In the article below about Bell Canada's breakup, condense the paragraph beginning "For Bell Canada, Canada's largest telephone company" into a short bulleted list that keeps its main facts.
** start Passage to read **
Ma Bell's Canadian cousin is also dialing a big spinoff

Both sides of the US-Canada border are witnessing breakups of their nationwide telephone companies this year. While American Telephone & Telegraph Company (AT&T) is spinning off its local operating divisions and other segments of its business, following an agreement with the US Justice Department, Bell Canada is seeking to break up its corporate empire, taking its high-technology business out of the hands of government regulators in Ottawa. In this case, however, the Canadian government does not want to let go.

There have been some comparisons with the AT&T breakup in the United States, but the two situations are not quite the same. In Canada, the long-distance network is owned by the Trans Canada Telephone System, which is an association of all telephone companies in the country.

''This reorganization is totally independent of the AT&T decision,'' says the chairman of Bell Canada, Jean de Grandpre. ''It's not the same situation in Canada. We are dealing with two different types of problems.''

For Bell Canada, Canada's largest telephone company and biggest telecommunications conglomerate, the purpose of the change is similar to that of AT&T: to take some of its moneymaking operations - especially its high-technology operations expected to be the source of future growth - out of the jurisdiction of the federal regulators, in this case, the Canadian Radio and Television Commission. CRTC licenses television and radio stations and scrutinizes Bell Canada as a utility with a monopoly to provide phone services.

The regulated operations would be part of a company that falls under government oversight - a subsidiary of a new holding company to be called Bell Canada Enterprises Inc. (BCE).

Francis McInerny, president of Northern Business Information Ltd., an independent company that does research in telecommunications, describes the reorganization as ''something Bell should have done 10 years ago. It will take Bell out of the control of regulators.'' Mr. McInerny adds that Bell Canada is now headed by people who are overly concerned with the company's utility status. He would like to see BCE ''put the emphasis on marketing, retail sales, and high technology.'' Northern Telecom is the core of Bell Canada's empire, he adds.

Consumer groups, however, are afraid the reorganization and loss of government regulation could lead to higher phone rates.

Still, Bell Canada has successfully defended the reorganization against an antitrust investigation as well as a court case in Quebec. It now faces a ruling by the CRTC which may take some months. Bell Canada's shareholders, however, have overwhelmingly approved the corporate restructuring.

In a similar case, the former Canadian Pacific Railway is now Canadian Pacific Ltd., and operates as a holding company with the regulated railway as part of the profitable whole. It managed to get its subsidiaries out from under the probing eyes of regulators.

Although the Bell Canada deal is only a paper transfer, with no cash being paid for its assets, its total value, in associated and subsidiary companies, would come to about $460 million (Can.).
** end Passage to read **
** start Recorded information **
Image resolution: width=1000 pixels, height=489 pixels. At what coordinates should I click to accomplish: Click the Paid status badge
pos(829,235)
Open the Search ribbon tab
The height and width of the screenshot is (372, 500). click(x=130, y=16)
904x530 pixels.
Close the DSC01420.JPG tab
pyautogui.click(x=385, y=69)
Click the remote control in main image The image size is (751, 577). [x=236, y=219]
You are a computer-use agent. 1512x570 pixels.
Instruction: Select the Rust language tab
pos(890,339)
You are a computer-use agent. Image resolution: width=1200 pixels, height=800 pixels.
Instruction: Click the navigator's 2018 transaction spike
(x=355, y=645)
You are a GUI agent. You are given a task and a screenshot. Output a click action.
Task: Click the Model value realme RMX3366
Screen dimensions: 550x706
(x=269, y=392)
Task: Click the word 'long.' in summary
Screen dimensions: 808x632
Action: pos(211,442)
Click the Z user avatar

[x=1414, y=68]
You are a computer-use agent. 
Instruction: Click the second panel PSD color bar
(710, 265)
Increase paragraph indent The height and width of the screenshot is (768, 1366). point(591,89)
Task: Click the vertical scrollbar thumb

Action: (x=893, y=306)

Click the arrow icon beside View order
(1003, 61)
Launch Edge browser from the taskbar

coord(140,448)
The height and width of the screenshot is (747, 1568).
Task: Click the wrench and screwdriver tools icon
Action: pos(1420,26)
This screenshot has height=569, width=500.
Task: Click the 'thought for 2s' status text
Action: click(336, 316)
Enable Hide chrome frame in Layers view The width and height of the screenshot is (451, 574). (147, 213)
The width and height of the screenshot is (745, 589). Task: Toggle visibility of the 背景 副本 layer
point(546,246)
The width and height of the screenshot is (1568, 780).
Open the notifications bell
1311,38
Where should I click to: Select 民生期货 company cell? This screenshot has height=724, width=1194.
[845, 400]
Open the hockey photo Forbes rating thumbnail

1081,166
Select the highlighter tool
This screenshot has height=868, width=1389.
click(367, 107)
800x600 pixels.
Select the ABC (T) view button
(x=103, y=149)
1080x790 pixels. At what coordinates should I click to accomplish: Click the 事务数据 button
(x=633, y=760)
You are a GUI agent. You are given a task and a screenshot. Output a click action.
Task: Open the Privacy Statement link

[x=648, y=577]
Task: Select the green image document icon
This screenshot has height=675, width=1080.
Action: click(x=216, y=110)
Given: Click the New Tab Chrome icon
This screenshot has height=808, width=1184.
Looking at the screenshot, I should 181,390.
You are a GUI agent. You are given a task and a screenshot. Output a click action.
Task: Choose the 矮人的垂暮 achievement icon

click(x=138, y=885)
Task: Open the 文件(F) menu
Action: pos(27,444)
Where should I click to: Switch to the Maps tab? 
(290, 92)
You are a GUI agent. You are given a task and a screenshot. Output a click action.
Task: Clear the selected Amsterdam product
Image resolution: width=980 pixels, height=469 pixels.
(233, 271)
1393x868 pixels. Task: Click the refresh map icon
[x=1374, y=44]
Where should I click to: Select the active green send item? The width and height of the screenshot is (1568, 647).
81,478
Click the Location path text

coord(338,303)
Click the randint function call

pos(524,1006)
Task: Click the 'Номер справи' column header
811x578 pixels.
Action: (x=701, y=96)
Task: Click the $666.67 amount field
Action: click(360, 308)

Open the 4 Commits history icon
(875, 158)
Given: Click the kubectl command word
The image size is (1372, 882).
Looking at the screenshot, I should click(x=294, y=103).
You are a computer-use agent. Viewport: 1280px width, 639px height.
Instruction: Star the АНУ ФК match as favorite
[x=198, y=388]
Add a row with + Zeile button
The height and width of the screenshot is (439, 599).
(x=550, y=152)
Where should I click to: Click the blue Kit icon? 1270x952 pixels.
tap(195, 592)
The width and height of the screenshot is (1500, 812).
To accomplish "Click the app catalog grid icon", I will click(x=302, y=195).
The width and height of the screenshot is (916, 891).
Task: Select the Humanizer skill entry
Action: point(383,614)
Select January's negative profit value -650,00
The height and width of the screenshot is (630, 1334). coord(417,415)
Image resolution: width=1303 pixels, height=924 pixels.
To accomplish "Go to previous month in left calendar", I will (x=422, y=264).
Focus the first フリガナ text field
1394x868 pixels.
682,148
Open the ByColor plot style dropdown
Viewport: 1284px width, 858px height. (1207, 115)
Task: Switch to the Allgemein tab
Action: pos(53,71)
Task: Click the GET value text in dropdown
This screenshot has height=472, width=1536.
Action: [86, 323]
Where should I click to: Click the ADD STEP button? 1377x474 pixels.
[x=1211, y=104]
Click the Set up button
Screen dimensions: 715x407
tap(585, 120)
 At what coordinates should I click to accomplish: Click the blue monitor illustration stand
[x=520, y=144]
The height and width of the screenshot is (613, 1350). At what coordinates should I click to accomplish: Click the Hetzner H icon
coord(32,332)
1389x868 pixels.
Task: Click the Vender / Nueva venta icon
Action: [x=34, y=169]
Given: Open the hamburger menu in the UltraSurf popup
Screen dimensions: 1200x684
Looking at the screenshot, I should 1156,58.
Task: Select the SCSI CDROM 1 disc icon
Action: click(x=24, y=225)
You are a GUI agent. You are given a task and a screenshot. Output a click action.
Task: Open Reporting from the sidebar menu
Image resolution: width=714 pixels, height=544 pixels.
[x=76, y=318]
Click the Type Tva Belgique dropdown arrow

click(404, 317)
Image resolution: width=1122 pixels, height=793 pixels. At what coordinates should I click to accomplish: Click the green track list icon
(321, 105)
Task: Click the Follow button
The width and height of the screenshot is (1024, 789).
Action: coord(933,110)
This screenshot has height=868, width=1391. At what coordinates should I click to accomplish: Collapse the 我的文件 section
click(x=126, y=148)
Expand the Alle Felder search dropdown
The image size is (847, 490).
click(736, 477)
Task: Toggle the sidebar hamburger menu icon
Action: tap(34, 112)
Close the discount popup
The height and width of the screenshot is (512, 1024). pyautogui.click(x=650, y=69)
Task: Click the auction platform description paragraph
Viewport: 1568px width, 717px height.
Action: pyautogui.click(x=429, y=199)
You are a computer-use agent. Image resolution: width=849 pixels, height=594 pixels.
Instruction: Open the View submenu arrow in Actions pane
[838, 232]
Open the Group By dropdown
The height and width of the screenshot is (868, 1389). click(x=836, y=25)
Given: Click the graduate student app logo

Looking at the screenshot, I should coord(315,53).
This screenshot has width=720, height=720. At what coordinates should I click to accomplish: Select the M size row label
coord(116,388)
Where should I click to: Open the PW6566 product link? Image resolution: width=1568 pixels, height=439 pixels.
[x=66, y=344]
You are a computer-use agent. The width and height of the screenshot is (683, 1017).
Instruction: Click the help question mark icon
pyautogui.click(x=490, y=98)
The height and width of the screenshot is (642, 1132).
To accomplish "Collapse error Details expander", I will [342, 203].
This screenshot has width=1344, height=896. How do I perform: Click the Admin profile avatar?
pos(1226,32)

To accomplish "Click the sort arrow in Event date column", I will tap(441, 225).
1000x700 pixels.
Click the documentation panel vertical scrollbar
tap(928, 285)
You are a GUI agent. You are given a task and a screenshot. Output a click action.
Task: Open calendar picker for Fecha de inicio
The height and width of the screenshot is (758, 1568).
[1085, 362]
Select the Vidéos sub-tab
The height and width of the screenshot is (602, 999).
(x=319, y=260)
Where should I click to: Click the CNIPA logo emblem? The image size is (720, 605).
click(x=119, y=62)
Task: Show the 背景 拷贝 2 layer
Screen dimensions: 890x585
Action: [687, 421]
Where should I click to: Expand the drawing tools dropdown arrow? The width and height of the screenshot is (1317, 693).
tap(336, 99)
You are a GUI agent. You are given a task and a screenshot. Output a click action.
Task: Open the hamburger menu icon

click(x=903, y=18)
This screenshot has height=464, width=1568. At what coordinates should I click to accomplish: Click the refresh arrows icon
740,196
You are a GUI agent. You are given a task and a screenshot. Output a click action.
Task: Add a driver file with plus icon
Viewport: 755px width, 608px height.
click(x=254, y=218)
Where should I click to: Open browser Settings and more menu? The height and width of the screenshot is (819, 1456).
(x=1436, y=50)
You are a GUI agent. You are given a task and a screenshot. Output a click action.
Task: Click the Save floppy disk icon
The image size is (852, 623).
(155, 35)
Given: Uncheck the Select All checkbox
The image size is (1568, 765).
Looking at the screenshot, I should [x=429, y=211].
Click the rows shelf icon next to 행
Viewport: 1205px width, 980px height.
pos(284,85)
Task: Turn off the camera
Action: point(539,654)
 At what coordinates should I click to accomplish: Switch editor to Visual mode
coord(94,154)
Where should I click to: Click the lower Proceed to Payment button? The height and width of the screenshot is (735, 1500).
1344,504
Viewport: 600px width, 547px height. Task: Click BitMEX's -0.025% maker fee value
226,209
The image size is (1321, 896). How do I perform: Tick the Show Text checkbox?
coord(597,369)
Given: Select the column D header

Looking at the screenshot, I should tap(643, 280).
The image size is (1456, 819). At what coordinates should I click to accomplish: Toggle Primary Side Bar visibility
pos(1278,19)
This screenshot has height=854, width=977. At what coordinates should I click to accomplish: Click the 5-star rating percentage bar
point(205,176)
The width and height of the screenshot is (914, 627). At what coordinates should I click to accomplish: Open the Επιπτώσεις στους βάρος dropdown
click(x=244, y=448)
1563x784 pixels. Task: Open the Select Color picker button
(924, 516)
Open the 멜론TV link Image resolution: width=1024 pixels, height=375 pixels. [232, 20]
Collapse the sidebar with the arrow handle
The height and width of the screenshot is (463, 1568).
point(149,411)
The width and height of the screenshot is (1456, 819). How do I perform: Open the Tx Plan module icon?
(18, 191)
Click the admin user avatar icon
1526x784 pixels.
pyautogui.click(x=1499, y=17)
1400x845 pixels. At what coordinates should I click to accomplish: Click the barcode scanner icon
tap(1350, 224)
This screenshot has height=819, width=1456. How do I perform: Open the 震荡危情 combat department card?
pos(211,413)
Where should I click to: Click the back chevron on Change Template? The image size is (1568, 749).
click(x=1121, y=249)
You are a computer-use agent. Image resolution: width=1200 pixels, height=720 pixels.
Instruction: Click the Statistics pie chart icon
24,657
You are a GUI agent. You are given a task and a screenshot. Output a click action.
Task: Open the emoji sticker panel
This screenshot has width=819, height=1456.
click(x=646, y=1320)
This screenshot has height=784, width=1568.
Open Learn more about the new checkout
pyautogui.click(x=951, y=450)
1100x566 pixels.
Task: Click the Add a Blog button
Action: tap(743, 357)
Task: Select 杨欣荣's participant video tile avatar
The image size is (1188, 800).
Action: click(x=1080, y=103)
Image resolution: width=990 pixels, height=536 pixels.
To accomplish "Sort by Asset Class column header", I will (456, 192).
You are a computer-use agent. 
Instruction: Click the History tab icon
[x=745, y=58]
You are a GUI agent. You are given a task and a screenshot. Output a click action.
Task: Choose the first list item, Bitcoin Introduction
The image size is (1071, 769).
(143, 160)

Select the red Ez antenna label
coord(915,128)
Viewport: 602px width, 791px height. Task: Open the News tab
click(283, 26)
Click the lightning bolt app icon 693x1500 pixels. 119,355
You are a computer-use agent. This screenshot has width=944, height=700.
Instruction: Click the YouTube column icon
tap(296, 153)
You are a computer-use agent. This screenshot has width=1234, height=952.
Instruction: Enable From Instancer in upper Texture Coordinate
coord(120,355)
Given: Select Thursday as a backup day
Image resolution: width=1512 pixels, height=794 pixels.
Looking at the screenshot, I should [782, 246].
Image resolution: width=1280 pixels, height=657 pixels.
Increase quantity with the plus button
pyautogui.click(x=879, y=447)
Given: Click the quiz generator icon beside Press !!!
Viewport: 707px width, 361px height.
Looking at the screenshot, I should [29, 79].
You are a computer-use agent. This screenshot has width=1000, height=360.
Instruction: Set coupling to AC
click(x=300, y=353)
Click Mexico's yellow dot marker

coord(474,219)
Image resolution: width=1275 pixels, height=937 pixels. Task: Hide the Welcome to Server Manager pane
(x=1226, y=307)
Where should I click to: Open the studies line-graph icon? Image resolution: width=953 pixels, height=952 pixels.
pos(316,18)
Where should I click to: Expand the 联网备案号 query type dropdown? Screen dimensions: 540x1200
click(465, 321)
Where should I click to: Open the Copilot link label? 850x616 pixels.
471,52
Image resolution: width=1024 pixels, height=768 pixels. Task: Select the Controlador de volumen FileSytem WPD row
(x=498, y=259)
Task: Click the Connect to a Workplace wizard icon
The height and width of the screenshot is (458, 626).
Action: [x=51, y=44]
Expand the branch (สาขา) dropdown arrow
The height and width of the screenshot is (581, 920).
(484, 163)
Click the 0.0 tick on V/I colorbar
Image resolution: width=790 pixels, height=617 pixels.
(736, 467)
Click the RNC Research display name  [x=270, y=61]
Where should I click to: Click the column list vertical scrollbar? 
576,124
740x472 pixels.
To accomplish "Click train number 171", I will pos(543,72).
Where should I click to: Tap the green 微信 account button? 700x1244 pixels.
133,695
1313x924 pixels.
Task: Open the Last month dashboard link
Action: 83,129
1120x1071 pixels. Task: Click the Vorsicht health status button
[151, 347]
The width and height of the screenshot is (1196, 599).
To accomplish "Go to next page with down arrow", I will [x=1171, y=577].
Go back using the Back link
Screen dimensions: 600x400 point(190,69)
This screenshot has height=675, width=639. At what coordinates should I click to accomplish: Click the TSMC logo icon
** end Recorded information **
**Solution to this task:**
- Bell Canada is Canada's largest telephone company and its biggest telecommunications conglomerate.
- Its aim is similar to AT&T's: to move some moneymaking operations out of federal regulators' jurisdiction, especially high-technology operations expected to drive future growth.
- The regulator is the Canadian Radio and Television Commission (CRTC).
- The CRTC licenses television and radio stations and oversees Bell Canada as a utility with a monopoly on phone services.